Quand à la petite qui aime bouger son popotin, elle essaiera la danse à la rentrée prochaine.
Ma seule volonté est que mes filles soient bien dans leurs pompes, qu’elles se sentent bien à faire partie d’un ou de plusieurs groupes, qu’elles apprennent l’effort et la récompense.
A chaque individu son chemin, celui de leur mère a été le biathlon à un moment, il n’y a pas d’obligation de le suivre mais une grande obligation de trouver sa propre voie !!!
Tu travailles comme consultante aujourd’hui… Nous débutons cet hiver un nouveau modèle de communication grâce à Nicolas Termier, avec des amateurs de biathlon qui interrogent des anciens champions, des champions en activité, des techniciens…Qu’en penses-tu ? Y a-t-il des sujets tabous ?
Non, il n’y a pas de sujets taboos. On peut parler librement de tout, dopage y compris … J’aime le projet de Nicolas car les personnes qui réalisent les interviews sont des passionnés de biathlon et posent les questions qui ne sont pas traitées habituellement. Si on prend le sujet du manque de moyen dans le ski en France par exemple, qui est un sujet fréquemment abordé, l’interview de Grégoire Deschamps ou de Sieg (Siegfried Mazet) est vraiment intéressante. Siegfried explique parfaitement les différences entre le modèle Norvégiens par exemple et le modèle français. Et nous n’avons pas à les envier je trouve. Et comme le dit Grégoire, le camion de fartage de l’équipe de France est le plus gros et le plus abouti de toutes les nations. On nous envie ce camion. Alors il est vrai que les moyens ne sont pas démesurés, mais ils nous permettent d’être dans le coup.
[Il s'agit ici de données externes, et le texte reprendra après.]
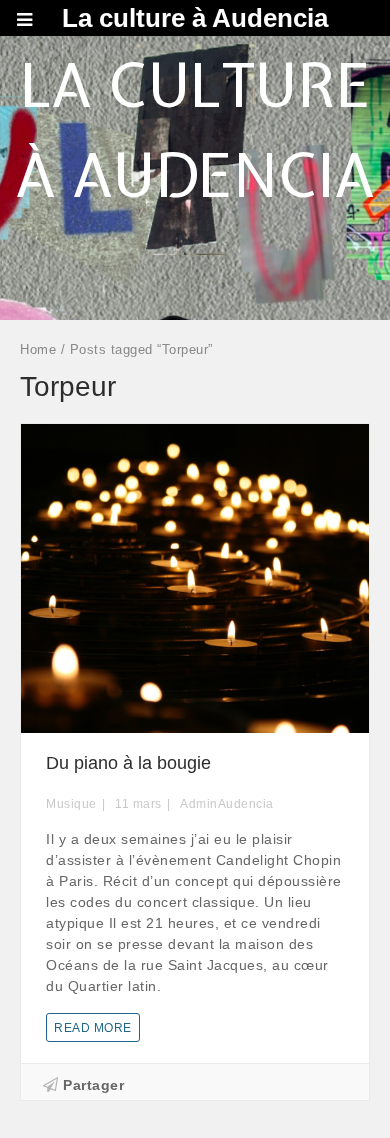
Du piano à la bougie (128, 763)
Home (38, 349)
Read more (93, 1028)
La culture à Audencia (195, 18)
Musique (71, 804)
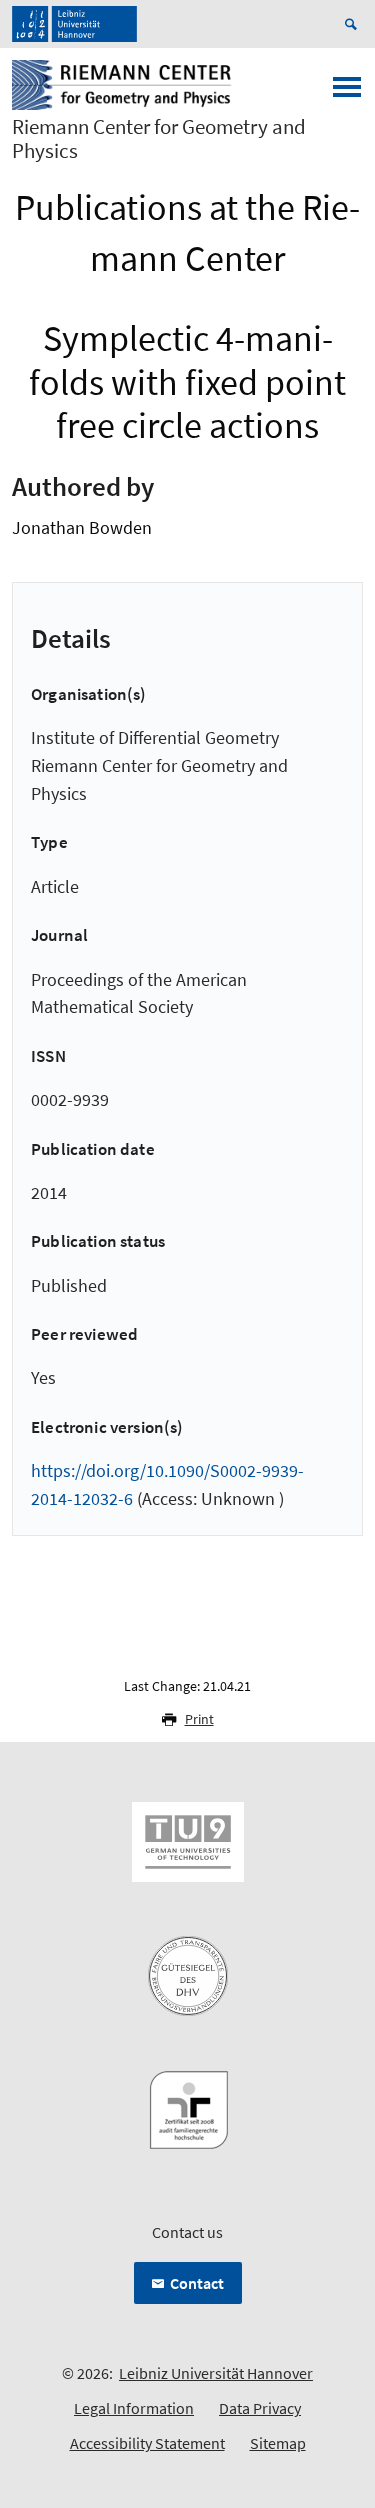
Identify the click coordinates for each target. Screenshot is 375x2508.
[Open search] (354, 24)
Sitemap (278, 2443)
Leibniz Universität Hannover (216, 2373)
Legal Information (134, 2408)
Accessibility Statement (147, 2443)
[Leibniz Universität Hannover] (74, 24)
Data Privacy (260, 2408)
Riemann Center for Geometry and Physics (159, 139)
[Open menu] (347, 93)
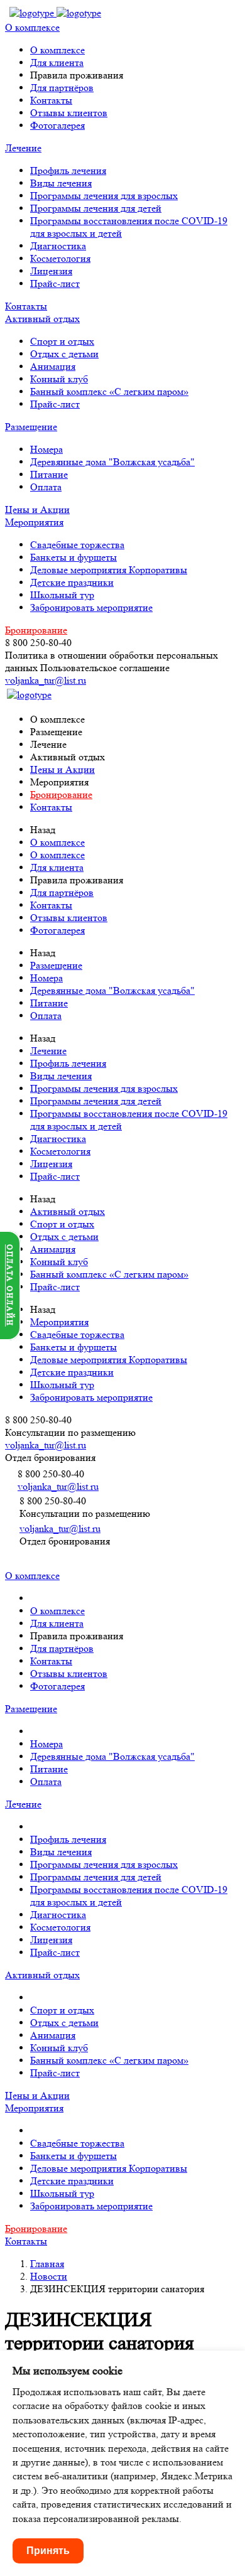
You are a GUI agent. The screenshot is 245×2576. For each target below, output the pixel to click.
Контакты (51, 100)
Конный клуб (59, 379)
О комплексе (32, 27)
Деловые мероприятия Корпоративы (108, 570)
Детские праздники (72, 582)
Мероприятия (34, 522)
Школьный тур (62, 595)
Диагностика (58, 246)
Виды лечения (61, 183)
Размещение (31, 427)
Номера (46, 449)
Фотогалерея (57, 125)
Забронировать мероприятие (91, 607)
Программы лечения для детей (95, 208)
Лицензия (51, 271)
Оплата (46, 487)
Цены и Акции (37, 509)
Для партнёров (62, 88)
Mais Martin a dit en début de saison que les moyens n’étaient pas suffisants, que les conditions de travail en équipe de France de biathlon n’étaient pas satisfaisantes…Le coach de tir de l’équipe masculine (Patrick Favre) a dû aller acheter des pâtes en Italie par exemple, les budgets sont très restreints pour organiser des stages…Qu’en penses-tu ?
Sur la question de l’alimentation, je partage le point de vue de Martin. La diététique est à revoir et les moyens manquent. Idem pour les soins. Il manque des kinés par exemple… Mais pour le reste, on n’est pas à plaindre. Je pense que nous ne sommes pas obligés d’aller loin pour faire des stages de qualité. Nous avons en France les infrastructures pour travailler l’été et l’automne et préparer convenablement l’hiver.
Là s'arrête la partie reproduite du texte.